Allison Lundergan Grimes has fired back at President Obama on the new EPA regulations he wants to place on carbon emissions. Grimes finds herself in the unpleasant position of having to defend Kentucky's coal mining interests. It's not so much jobs as it is cheap electricity that makes coal a big issue in the Bluegrass State. As far as jobs go, Kentucky coal mines only account for one per cent of state's labor force. However, coal generates 92 per cent of the state's electricity, making it one of the cheapest rates in the country.
Yet, throughout this campaign both Grimes and McConnell have been stressing jobs.

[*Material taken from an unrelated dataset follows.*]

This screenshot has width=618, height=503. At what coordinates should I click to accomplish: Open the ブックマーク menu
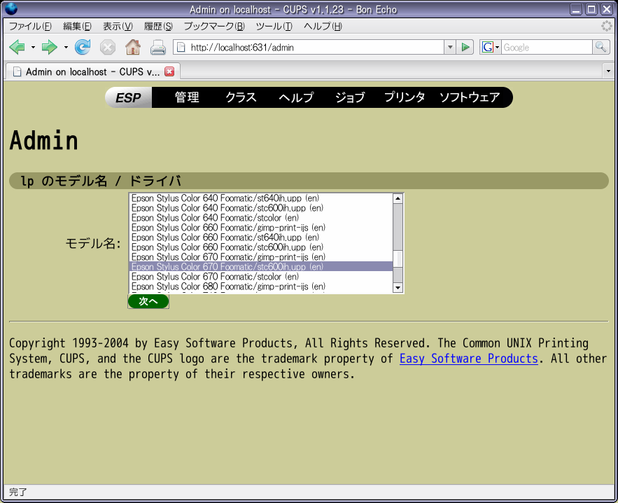tap(214, 26)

The cuts in coal mining jobs are a result of the industry itself, which requires less and less manpower to produce the same amount of coal. The EPA regulations concern the emissions from the power plants. But, in a laggard state economy (8.4% unemployment) every job counts at least in terms of political rhetoric.
Grimes has distanced herself from Obama because the President is not popular in the state. He failed to garner much in the way of support in each of the last two elections. In 2012, when Obama ran unopposed in the primaries, many Kentucky counties remained "uncommitted," and Romney handily won in the general election, despite the state having a Democratic governor, Steve Beshear, who supports the Affordable Care Act and has made the state one of the role models for the health insurance exchanges. But, Beshear also knows not to mess with Big Daddy Coal.

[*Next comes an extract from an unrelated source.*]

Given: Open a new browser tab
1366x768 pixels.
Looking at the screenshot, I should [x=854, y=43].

Coal companies have danced around the Clean Air Act for decades. The average age of a coal-burning power plant is 42 years, which means they are not only major sources of carbon dioxide emissions (38%), but aren't very efficient either. However, the cost of building new power plants would result in an increase in electricity prices so most states make due with what they have rather than anger their residents.
Not surprisingly, Grimes has called on the affable Bill Clinton to campaign with her in Kentucky, helping her to raise more money than Mitch in April. Clinton never made any serious effort to enforce EPA regulations while President and has tried to play both sides on the carbon dioxide emissions debate in his typical ambivalent way.
Sadly, politics appears to have become a zero-sum game of Democratic vs. Republican with many Democrats now leaning to the right of the center to win seats in Congress, further losing sight of the progressive agenda that had once been the hallmark of the Democratic Party.